10 Febbraio 2011, di Redazione Wall Street Italia

Nella settimana conclusasi il 5 febbraio le nuove richieste per sussidi di disoccupazione negli Stati Uniti sono calate di 36.000 unita’ a quota 383.000, facendo meglio delle attese del mercato e scendendo ai minimi di due anni e mezzo fa.

Anche le richieste continuative sono scese, mentre le domande di indennita’ di sette giorni prima – per la seconda volta nelle ultime quattro occasioni – sono state riviste al rialzo, anche se di poco, a 419.000 da 415.000.

Lo ha comunicato il Dipartimento del Lavoro Usa. Gli analisti si aspettavano in media una lettura pari a 410.000 unita’.

Nella media delle ultime quattro settimane le richieste salgono da 429.500 a 430.500 unita’. A livello continuativo i sussidi arretrano a 3,925 da 4,009 milioni di unita’ (dato rivisto da 3,991 milioni). Le stime erano per un risultato di 3,955 milioni.

Gli economisti sostengono che le richieste avrebbero dovuto rimanere sotto quota 400.000 prima che si incomincino a vedere guadagni sostanziali nei livelli di assunzione. L’ultima volta che i sussidi sono scesi sotto le 400.000 unita’ era dicembre.

Nelle ultime settimane il maltempo ha influito sulla volatilita’ dei dati. Per questo controllare su quali livelli si trova la media a quattro settimane potrebbe essere un buon modo per avere un quadro piu’ attendibile della situazione del mercato del lavoro. La cifra e’ calata di 16.000 unita’ a quota 415.500.

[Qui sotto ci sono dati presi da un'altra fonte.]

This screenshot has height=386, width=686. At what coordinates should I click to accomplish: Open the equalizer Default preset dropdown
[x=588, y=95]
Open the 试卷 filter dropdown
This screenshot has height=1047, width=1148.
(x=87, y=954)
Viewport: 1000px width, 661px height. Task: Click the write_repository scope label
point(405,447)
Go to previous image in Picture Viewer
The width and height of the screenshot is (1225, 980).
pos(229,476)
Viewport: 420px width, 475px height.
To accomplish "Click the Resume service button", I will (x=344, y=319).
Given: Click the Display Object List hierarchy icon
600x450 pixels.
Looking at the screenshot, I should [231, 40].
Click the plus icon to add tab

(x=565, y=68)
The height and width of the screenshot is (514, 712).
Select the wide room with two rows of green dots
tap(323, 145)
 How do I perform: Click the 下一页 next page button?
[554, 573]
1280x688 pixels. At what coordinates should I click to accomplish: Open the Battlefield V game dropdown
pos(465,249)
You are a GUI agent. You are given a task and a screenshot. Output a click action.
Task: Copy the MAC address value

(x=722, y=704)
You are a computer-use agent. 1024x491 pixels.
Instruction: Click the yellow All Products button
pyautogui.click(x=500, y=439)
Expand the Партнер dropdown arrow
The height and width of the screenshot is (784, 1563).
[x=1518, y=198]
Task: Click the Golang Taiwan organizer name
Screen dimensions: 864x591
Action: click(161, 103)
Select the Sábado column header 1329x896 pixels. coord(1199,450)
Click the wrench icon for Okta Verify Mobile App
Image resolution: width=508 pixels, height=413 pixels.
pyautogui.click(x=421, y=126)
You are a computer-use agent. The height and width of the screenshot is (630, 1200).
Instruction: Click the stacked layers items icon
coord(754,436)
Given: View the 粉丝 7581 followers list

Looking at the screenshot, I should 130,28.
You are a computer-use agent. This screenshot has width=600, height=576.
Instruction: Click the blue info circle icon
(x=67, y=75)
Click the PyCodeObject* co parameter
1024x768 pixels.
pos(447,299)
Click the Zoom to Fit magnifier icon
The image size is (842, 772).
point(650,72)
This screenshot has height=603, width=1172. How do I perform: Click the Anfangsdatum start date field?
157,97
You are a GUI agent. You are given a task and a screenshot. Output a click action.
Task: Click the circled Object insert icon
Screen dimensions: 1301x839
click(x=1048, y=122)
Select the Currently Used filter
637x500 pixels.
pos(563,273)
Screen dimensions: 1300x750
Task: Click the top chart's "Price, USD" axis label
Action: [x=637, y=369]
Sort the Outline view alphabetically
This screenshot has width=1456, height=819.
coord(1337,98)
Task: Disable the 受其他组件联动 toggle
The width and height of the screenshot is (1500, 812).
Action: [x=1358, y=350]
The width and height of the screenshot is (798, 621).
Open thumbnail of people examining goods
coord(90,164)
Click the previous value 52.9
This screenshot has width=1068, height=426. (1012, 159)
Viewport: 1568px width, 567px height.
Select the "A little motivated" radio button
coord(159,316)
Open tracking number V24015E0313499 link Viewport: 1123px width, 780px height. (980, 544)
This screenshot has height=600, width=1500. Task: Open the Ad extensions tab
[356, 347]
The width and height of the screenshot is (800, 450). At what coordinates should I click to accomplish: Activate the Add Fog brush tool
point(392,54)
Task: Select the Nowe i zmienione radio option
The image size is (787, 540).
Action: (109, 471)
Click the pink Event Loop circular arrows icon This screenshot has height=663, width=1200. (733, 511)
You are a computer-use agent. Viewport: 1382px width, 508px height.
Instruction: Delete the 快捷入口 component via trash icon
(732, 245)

Le richieste continuative sono scese di 47.000 unita’ a 3,888 milioni nella settimana conclusasi il 29 gennaio. La media per questo tipo di domande e’ rimasta invariata a 3,93 milioni. Circa 9,4 milioni di americani hanno ottenuto un’indennita’ dallo stato nella settimana conclusasi il 22 gennaio, in rialzo dalle 106.000 della settimana precedente.